The major scientific advances resulting in the advent of recombinant DNA technology (rDNA) in the U.S. were based on extensive fundamental research supported in large measure by the NIH. Scientists called for a research moratorium after DNA from one organism was introduced and replicated in another species in 1973—plasmids containing frog RNA were spliced into E. coli—and when studies demonstrated that a mammalian tumor virus could be replicated in E. coli. The moratorium was followed by a meeting at Asilomar in 1975.
This new technology evoked concern in the scientific, academic, political, religious, and legal communities. The NIH-chartered recombinant DNA Advisory Committee (RAC) extensively debated the path forward and finally issued guidelines for rDNA research.
However, harnessing this technology to produce medicinal and agricultural products vexed regulatory agencies. I’m sure it is difficult for those who did not live through this contentious period to appreciate the depth of the controversy regarding appropriate boundaries, if any, for industrial-scale production of safe and effective products using rDNA.
A number of key events that shaped much of today’s regulatory landscape occurred in the 1980s and 1990s.
First, did rDNA technology need new legislation or would the usual regulatory framework apply to rDNA-generated biologics and diagnostics? This was a question that would determine the future of biotechnology.
USDA and EPA favored a more stringent regulatory approach, while FDA opined that existing regulations were sufficient to evaluate rDNA products. This was a battleground because a number of congressional and state legislative bills were introduced in the 1970s to regulate rDNA research.

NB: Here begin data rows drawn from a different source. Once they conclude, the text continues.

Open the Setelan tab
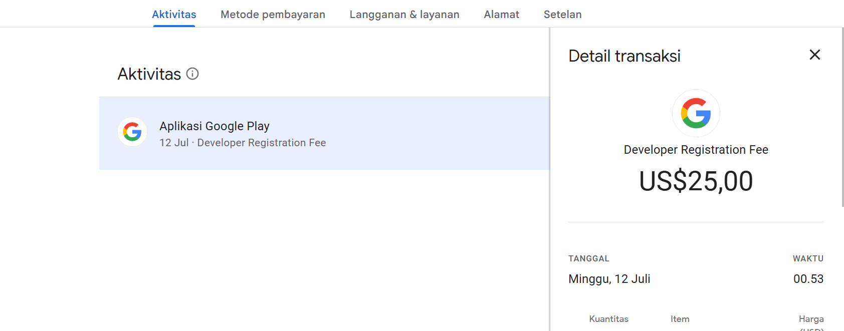 (x=562, y=15)
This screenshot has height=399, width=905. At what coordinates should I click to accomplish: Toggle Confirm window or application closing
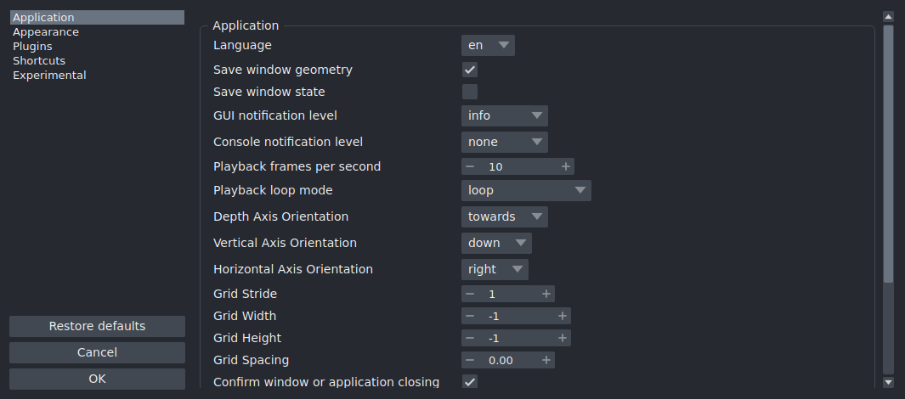[x=470, y=382]
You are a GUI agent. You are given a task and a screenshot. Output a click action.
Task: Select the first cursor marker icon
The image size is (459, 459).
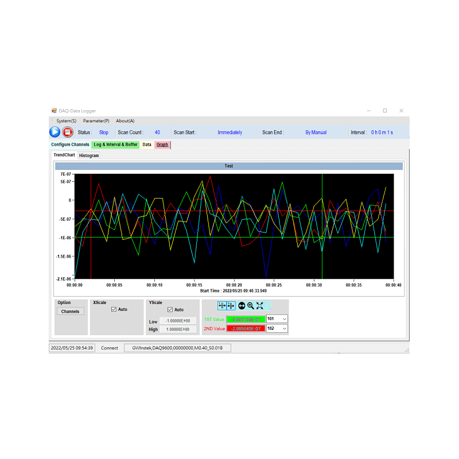221,305
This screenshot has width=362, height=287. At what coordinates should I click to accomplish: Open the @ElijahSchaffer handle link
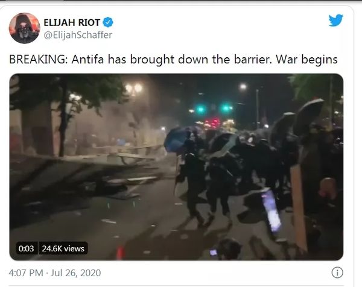(78, 35)
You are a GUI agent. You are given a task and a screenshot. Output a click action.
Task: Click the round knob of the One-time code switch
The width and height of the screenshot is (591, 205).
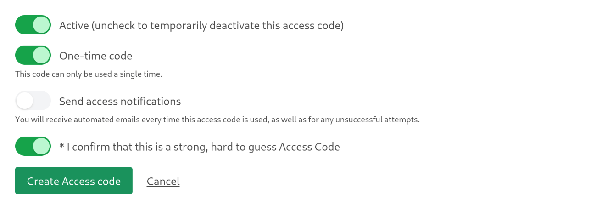[42, 55]
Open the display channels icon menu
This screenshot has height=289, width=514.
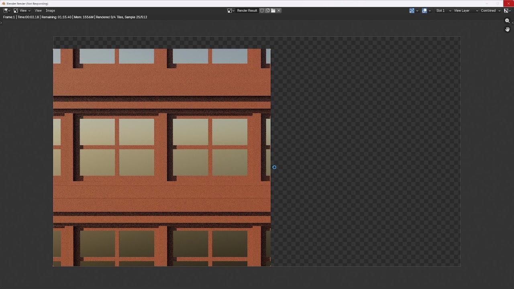[x=507, y=10]
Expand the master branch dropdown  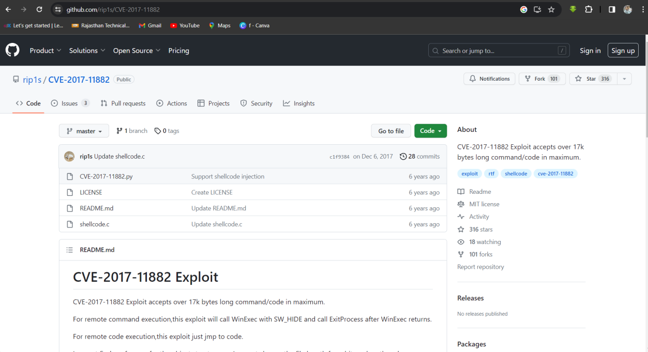[x=84, y=131]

While at the University of Rochester I was heavily involved in rDNA research. My laboratory discovered the third site-specific endonuclease, Bam H1. I was also a participant in the Asilomar meeting, the author of appendix A of the Asilomar guidelines, and served as a charter member of the Recombinant Advisory Committee before joining the government as FDA Commissioner.
This expertise strengthened the resolve of FDA that neither new legislation nor regulations were required. Furthermore, I was charged by Secretary of Health and Human Services Margaret Heckler to revitalize the drug and biologics evaluation process with particular emphasis on biotechnology (as well as on medical devices, including diagnostics developed through rDNA).
These actions were implemented through an FDA-developed action plan that had input from consumer groups, academe, and industry. The action plan helped galvanize the FDA’s decision-making in formulating the regulatory framework for rDNA and monoclonal antibodies.
Another important development was the decision to divide the Center for Drugs and Biologics into two organizations: Center for Drug Evaluation and Research (CDER) and Center for Biologics Evaluation and Research (CBER). Biotech products were assigned to CBER because this new field needed to have a cadre of well-trained scientists to evaluate the safety and effectiveness of rDNA and monoclonal antibody products.
Furthermore, it was posited that these reviewers needed time for their own research in molecular genetics and immunology to hone their qualifications for evaluating new scientific advances.
Regretfully, the emphasis on science and biotechnology diminished in the 1990s, but lip service remains. The “research reviewer” is now an endangered species. Physicians and scientists with expertise in biotechnology instead were recruited to the Office of the Commissioner to support domestic and international policy considerations.